After making the changes in the previous comments, ceph osd create magnaXXX:sdX now finishes. The output (including the error adding partition messages) looked similar to the output in the first file attached. I also got the message:
[magna045][WARNIN] there is 1 OSD down
[magna045][WARNIN] there is 1 OSD out
after creating the first osd
[magna045][WARNIN] there are 2 OSDs down
[magna045][WARNIN] there are 2 OSDs out
after creating the second osd, and
[magna045][WARNIN] there are 3 OSDs down
[magna045][WARNIN] there are 3 OSDs out
after the third.
This looked ominous to me. Sure enough, ceph health shows:
HEALTH_WARN 192 pgs stuck inactive; 192 pgs stuck unclean
Raising a new BZ against 1.3
(In reply to Warren from comment #3)
> Created attachment 1080512 [details]
> ceph-deploy mon create-initial output after ceph-deploy install --release
> firefly was performed.
Is "--release firefly" in the RHCS install docs anywhere? I suspect that will grab packages from ceph.com.
Note: This was unclear from reading the comments:
The first problem that I encountered (OSDs appeared to come up but ceph osd stat proved otherwise) happened when I did ceph-deploy install magnaXXX.
Later comments (comment #3 to comment #7) happened when I tried the --release firefly option as an attempt to see if this were a workaround.
Created attachment 1080831 [details]
ceph-deploy install output without any subscriptions.
The attachment in Comment 12 show the output of ceph-deploy install when no subscriptions are changed and the iso is installed from ice_setup.

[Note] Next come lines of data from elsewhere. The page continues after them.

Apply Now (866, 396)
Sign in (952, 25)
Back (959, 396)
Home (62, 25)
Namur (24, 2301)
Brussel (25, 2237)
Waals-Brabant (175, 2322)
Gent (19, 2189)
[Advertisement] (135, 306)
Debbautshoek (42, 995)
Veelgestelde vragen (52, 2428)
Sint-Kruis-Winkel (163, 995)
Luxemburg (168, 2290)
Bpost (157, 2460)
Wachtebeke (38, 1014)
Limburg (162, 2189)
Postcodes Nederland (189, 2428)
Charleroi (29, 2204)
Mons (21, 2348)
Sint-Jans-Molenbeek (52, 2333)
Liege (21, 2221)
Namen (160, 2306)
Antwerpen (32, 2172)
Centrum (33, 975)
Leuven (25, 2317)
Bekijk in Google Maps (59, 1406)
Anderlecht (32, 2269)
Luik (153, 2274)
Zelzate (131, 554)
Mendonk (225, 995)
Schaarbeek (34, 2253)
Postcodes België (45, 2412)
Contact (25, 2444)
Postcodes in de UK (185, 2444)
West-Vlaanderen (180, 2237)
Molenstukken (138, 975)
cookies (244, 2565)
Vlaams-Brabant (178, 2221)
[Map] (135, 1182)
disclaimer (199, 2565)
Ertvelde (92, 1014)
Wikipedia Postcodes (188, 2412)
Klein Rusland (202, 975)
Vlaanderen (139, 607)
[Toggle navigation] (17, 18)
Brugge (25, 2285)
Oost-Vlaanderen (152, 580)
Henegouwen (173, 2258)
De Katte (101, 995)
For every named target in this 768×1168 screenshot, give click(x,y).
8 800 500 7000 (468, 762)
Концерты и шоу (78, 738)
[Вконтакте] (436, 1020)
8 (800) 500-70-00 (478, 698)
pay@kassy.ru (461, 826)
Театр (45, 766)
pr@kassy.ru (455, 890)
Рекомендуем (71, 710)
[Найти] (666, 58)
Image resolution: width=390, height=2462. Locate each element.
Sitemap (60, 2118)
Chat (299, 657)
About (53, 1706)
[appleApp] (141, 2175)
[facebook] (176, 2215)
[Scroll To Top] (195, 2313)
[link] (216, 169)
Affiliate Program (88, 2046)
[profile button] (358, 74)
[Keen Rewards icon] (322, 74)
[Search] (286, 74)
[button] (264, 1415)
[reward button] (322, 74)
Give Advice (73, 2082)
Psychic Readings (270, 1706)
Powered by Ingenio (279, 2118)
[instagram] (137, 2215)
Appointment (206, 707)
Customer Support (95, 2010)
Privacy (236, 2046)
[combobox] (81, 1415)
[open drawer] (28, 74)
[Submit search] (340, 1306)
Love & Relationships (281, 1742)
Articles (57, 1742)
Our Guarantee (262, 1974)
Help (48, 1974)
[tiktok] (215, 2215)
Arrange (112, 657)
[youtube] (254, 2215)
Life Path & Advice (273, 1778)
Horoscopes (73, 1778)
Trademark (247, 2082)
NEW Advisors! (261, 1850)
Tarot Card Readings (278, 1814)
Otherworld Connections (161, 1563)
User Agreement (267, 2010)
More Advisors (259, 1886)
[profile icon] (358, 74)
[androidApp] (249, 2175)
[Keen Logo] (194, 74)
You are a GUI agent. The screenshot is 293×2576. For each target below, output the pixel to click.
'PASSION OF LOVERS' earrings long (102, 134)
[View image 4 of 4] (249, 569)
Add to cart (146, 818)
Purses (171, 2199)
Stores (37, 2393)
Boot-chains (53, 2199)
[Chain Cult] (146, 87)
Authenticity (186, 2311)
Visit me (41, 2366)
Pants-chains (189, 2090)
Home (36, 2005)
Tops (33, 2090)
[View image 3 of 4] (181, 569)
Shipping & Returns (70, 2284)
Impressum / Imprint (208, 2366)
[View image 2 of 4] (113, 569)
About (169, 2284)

[magna038][WARNIN] http://magna035.ceph.redhat.com/static/ceph/0.80.8/repodata/repomd.xml: [Errno 14] curl#7 - "Failed connect to magna035.ceph.redhat.com:80; No route to host"
ls /opt/calamari/webapp/content/ceph/0.80.8/repodata shows
So I am guessing that on magna038, http://magna035.ceph.redhat.com/static should point to /opt/calamari/webapp/content but does not.
Ugh. Previous message -- messed up the firewall...
Ceph is now up and healthy. The network has two sites. One runs calamari and was the site installation site. The other is a ceph cluster consisting of one mon and 3 osds.
For some reason, this site needed to be rebooted in order for ceph to get healthy.
Closing. Problems here were firewall issues, improper use of --release parameters and confusion caused by 1269684, which I have now opened.